[vlc-devel] commit: Qt4: store input_item_t* in plitem and handle metadata in model ( Ilkka Ollakka )

Rémi Denis-Courmont remi at remlab.net
Fri Aug 14 17:13:49 CEST 2009




On Fri, 14 Aug 2009 16:48:03 +0200, Jakob Leben <jakob.leben at gmail.com>
wrote:
> I am very sorry, but don't you see the simple problem, that there is time
> when the qt view is walking around with a pointer to a playlist item and
> the global playlist lock CAN NOT BE HELD. Because you must not lock in a
> function without unlocking and then expect that sooner or later some
other
> function will be called which will unlock, it's insane.
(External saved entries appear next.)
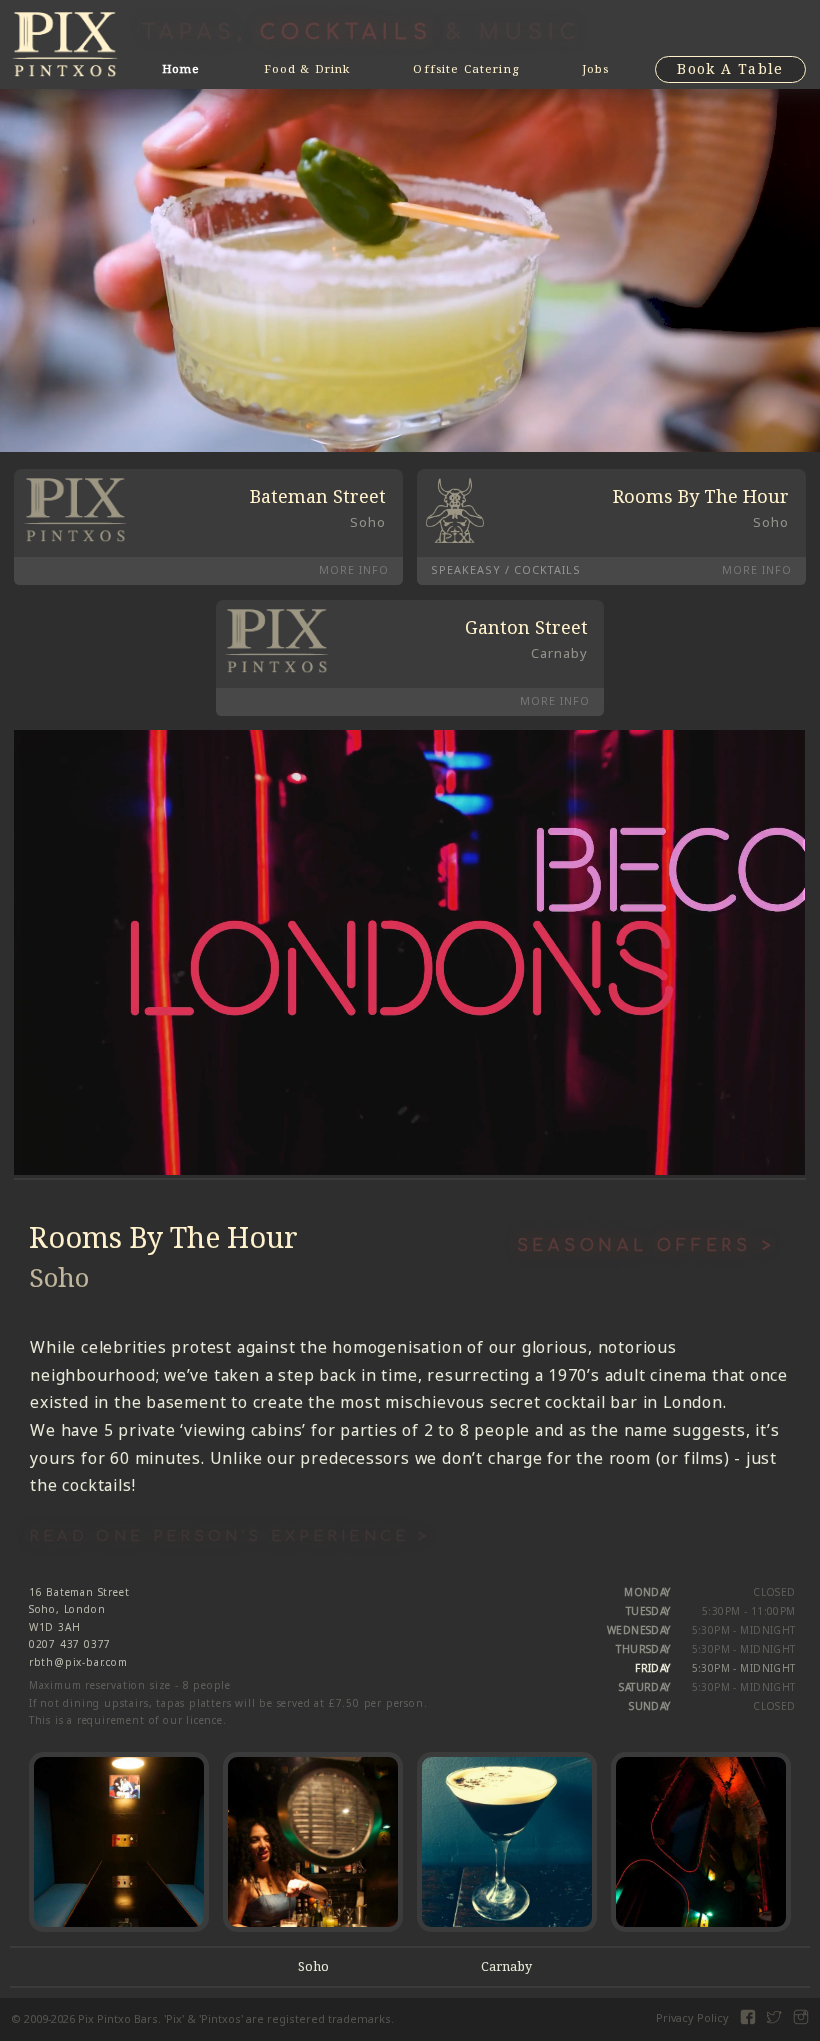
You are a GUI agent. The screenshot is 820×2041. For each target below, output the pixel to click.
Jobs (596, 68)
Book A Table (730, 68)
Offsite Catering (465, 68)
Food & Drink (307, 68)
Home (181, 68)
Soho (313, 1966)
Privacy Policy (692, 2018)
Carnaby (506, 1966)
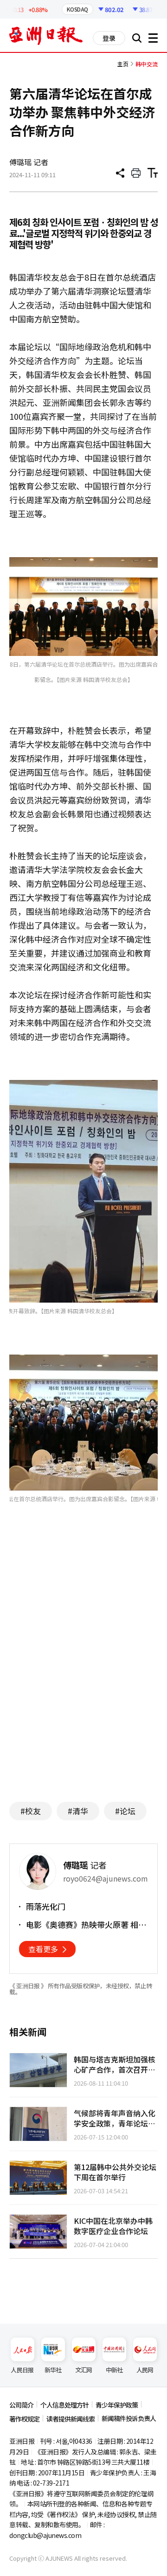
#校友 (30, 1811)
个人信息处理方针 (64, 2404)
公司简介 (21, 2404)
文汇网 (83, 2369)
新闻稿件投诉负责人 (129, 2418)
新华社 (53, 2369)
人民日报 (22, 2369)
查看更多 (43, 1948)
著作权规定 (24, 2418)
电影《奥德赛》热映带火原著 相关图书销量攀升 (86, 1925)
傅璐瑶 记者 (28, 162)
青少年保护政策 (117, 2404)
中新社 (114, 2369)
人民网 (145, 2369)
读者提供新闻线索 (70, 2418)
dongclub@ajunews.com (45, 2535)
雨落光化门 (45, 1906)
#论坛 (125, 1811)
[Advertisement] (87, 1704)
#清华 (78, 1811)
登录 (109, 38)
Walking around with an item is OK provided that:
 - you have a reference to the item,
 - you have the playlist lock whenever you read (or write)
   the parent or child or whatever structural link of that item.
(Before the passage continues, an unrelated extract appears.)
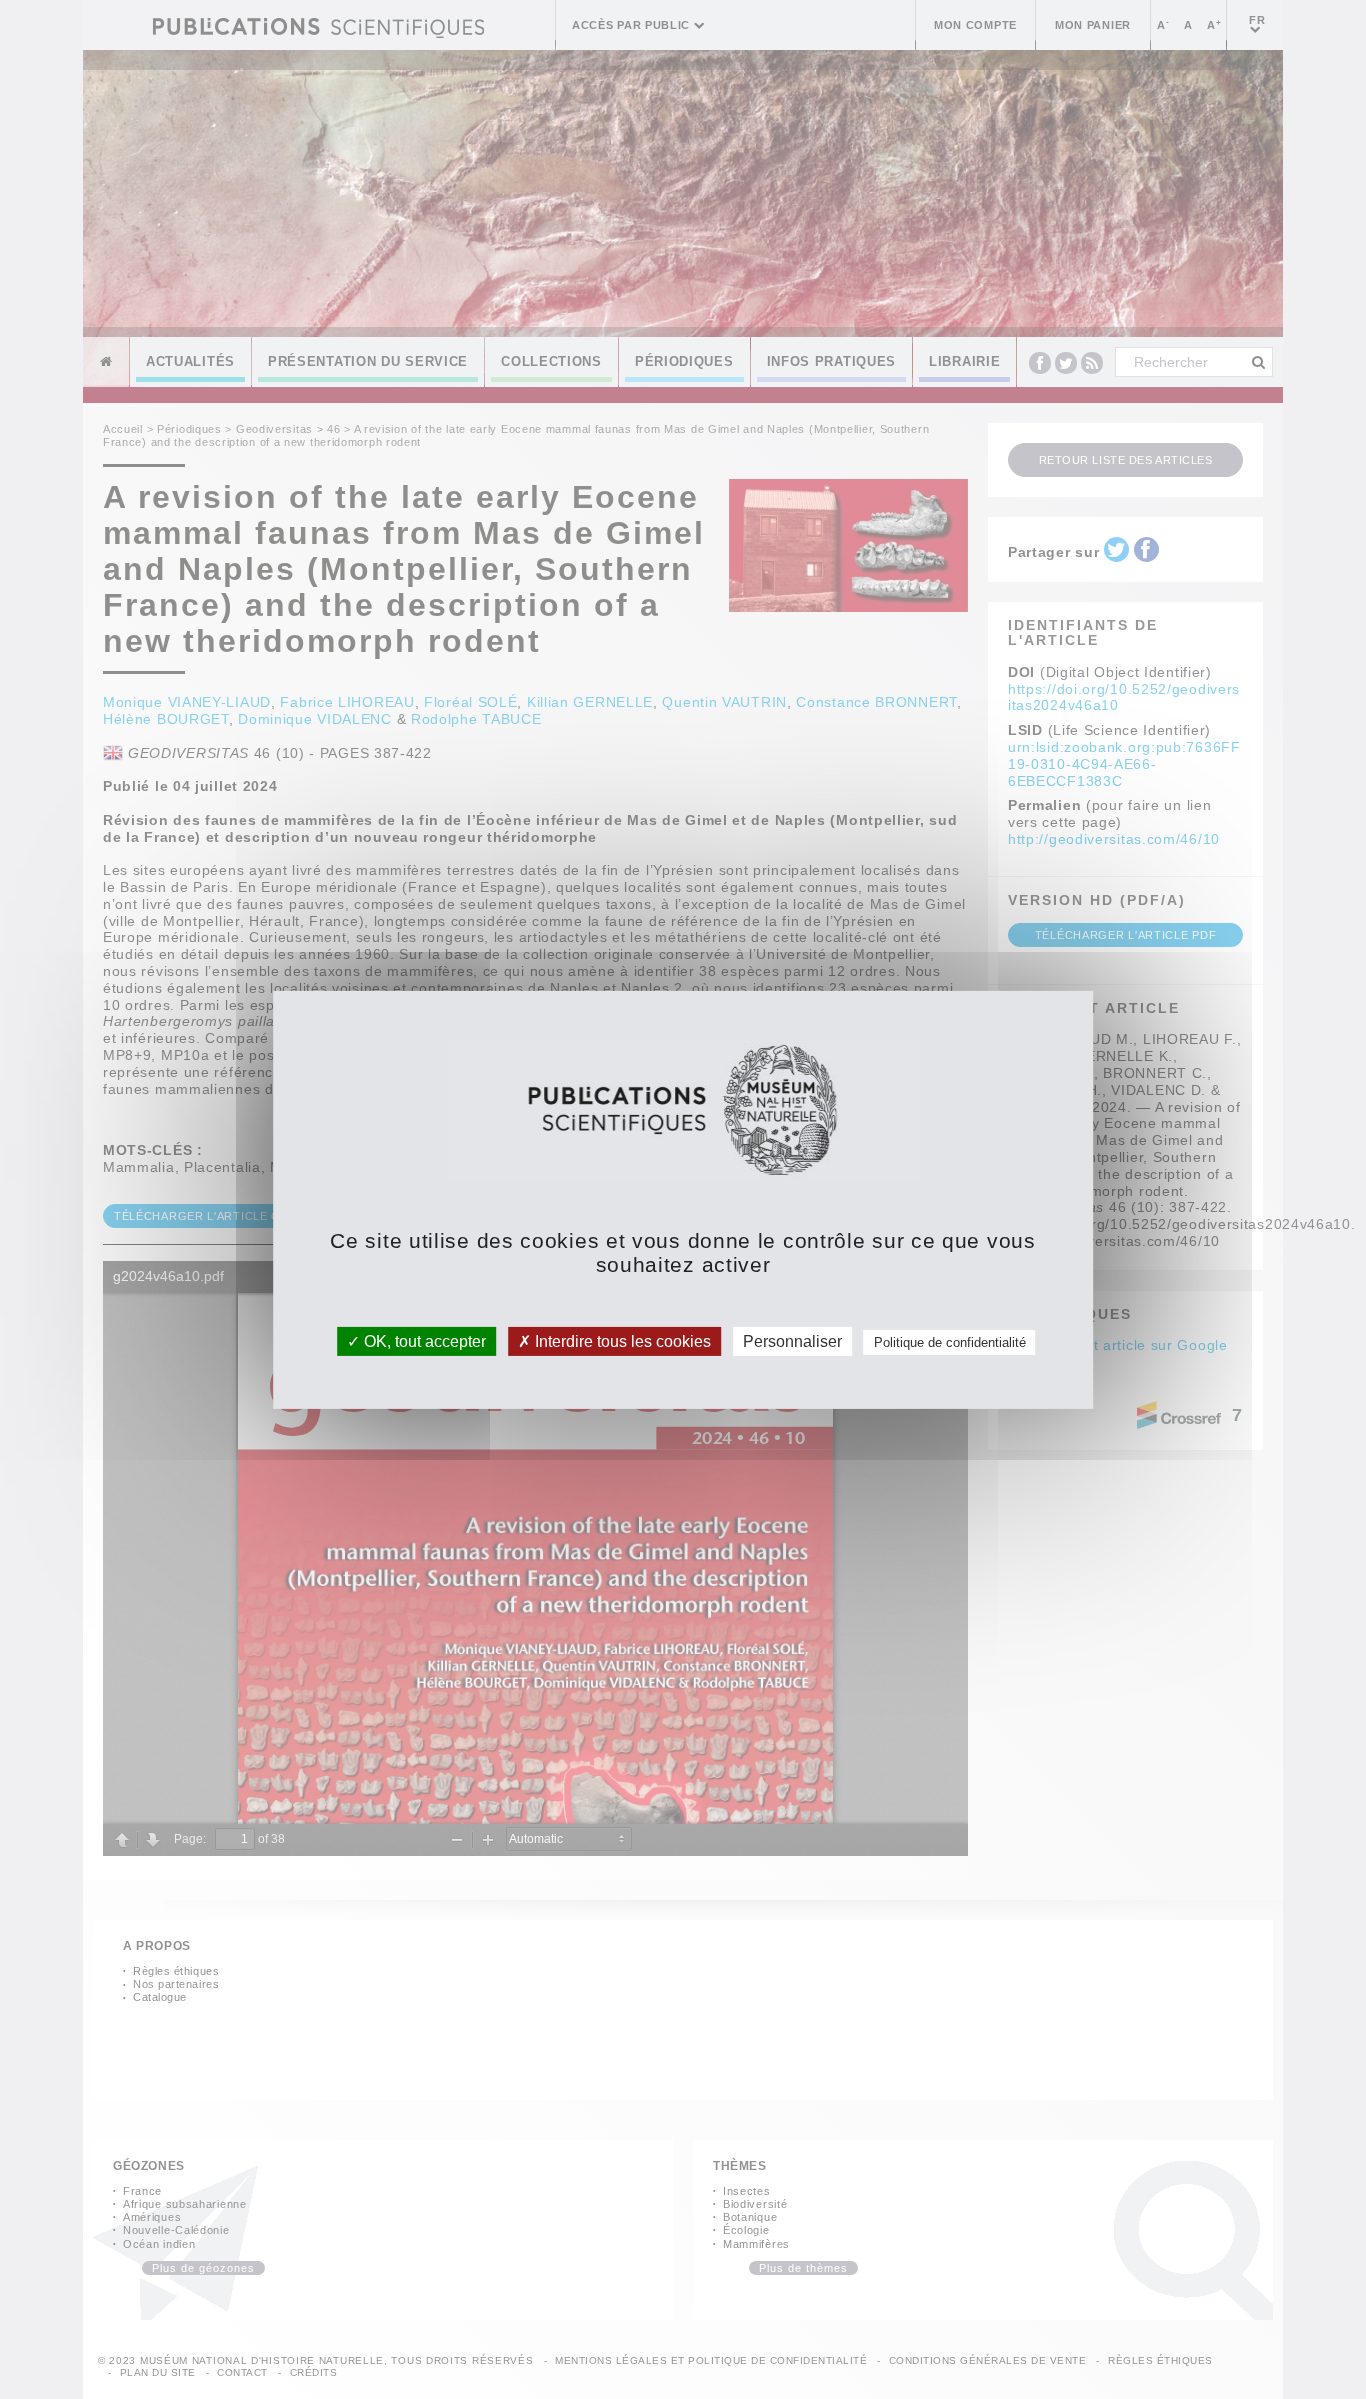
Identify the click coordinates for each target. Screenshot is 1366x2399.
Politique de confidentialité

The playlist lock is not needed at all times. And if that's 

> So, there is this NECESSARY function, that must be implemented in
playlist
> model and it goes like this:
> 
> QModelIndex *PLModel::index* ( int row, int col, QModelIndex parent )
> {
>     *PL_LOCK;*
>     playlist_item_t * item;
>     item = (...)
>     *PL_UNLOCK;*
>     return ( createIndex ( row, col, *playlist_item_t *item* ) );
> }

That's where you need reference counting. You acquire a reference while you
have the lock. Then you know that the pointer will remain valid until you
release the reference. Even if you release the playlist lock earlier.
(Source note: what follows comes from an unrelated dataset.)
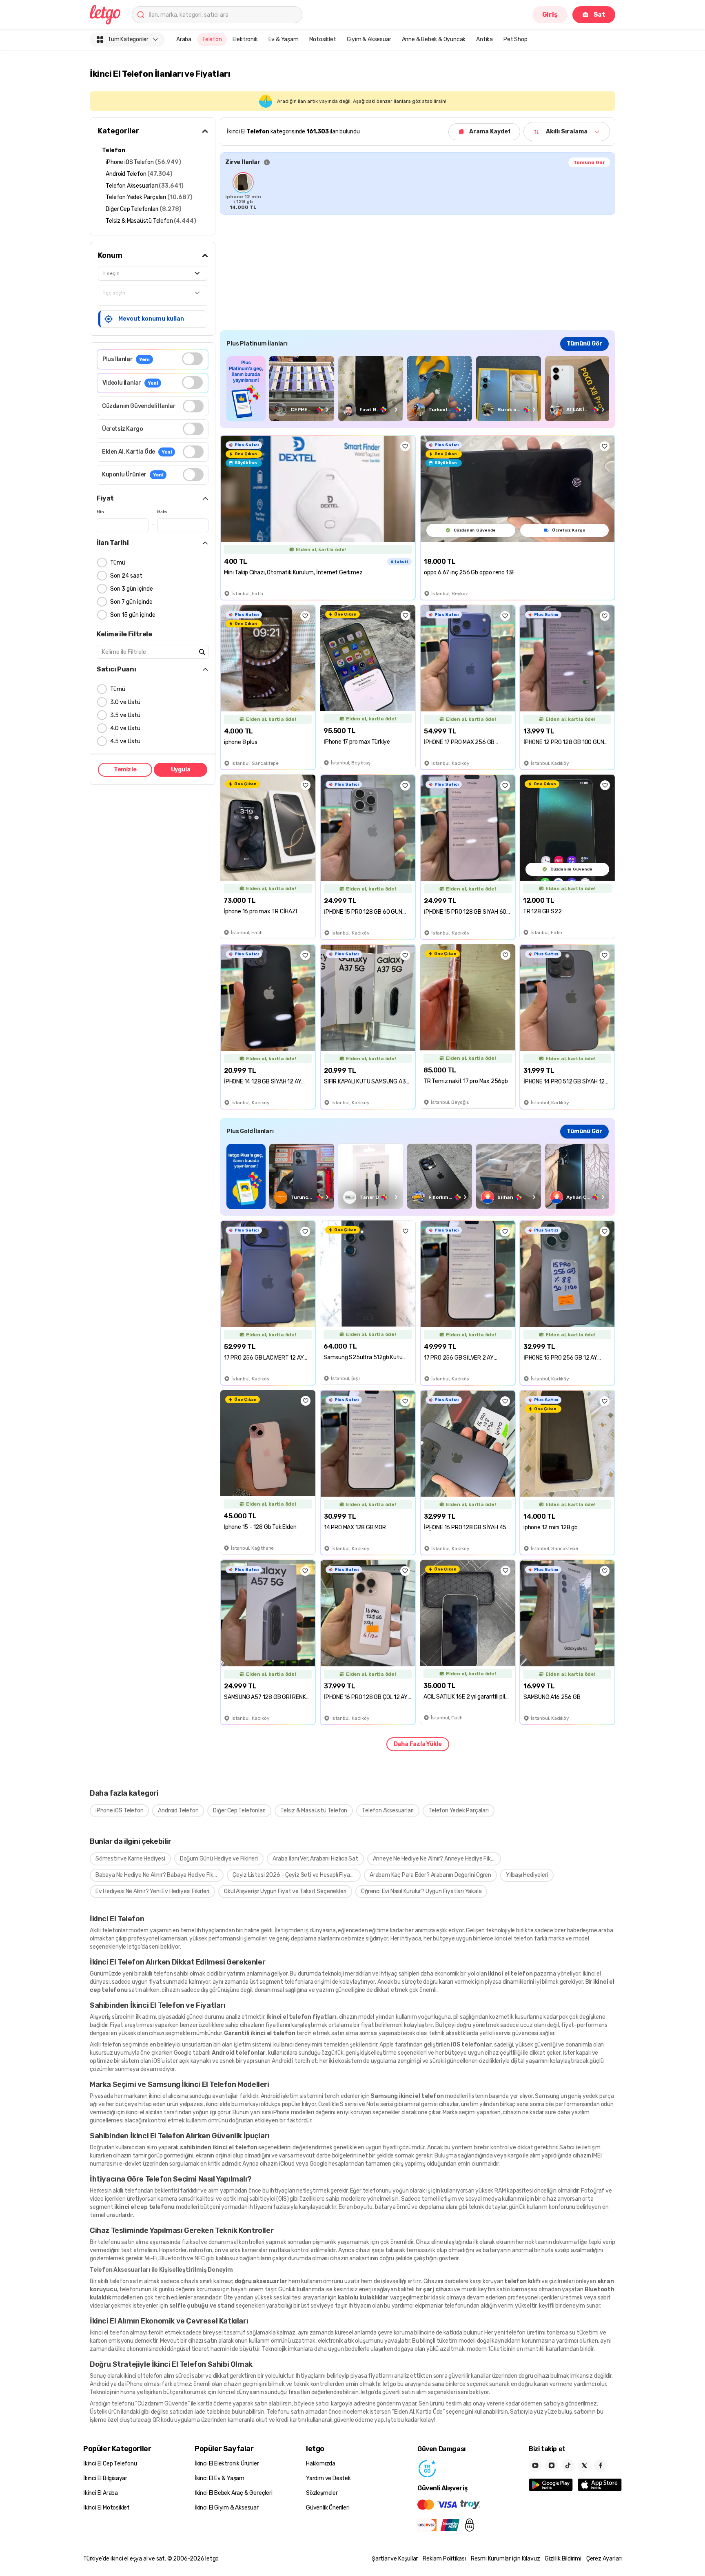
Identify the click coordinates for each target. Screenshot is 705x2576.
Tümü (117, 562)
And yeah, it is probably impossible to get rid of playlist item IDs without
first implementing a reference counting mechanism.

> So IF we are going to store the playlist_item_t * in the QModelIndex, and
> this discussion has always been about that if, then WHATEVER could happen
> until the view or whoever obtained that QModelIndex calls our thread
back,
> calling let's say "QModelIndex PLModel::parent ( QModelIndex index )". So
> it
> might happen that that function goes like this:
> 
> QModelIndex *PLModel::parent* ( QModelIndex index )
> {
>    *PL_LOCK;*
>    playlist_item_t *p_item = static_cast<playlist_item_t*>(
> index.internalPointer( ) );
>    playlist_item_t *p_parent = p_item->p_parent; // OOOOOOPS, the
> p_item->p_parent pointer is not valid any more!!!

p_parent becomes invalid when its reference count dropped from one down to
zero. In other words, there was only one reference to p_parent. Since
p_item has a reference to p_parent, we deduce it is _that_ sole reference.
Whoever dropped that reference is expected to do it properly, which means
replace p_parent with NULL or another valid item with an extra reference.

Hence, I don't how a problem could happen.

(...)
> You see, the locks don't help as a frak, because there were changes that
> made invalid that p_parent field of the playlist_item_t* stored in
> QModelIndex, and those changes happened while we COULDN'T have held the
> lock! There is this gap from the qt view's point of view:

You need the lock when you read or write the structure.
You need a reference when you have a pointer to the object.


This is exactly like the VLC objects tree, with vlc_object_hold(),
vlc_object_release() and the LibVLC structure lock.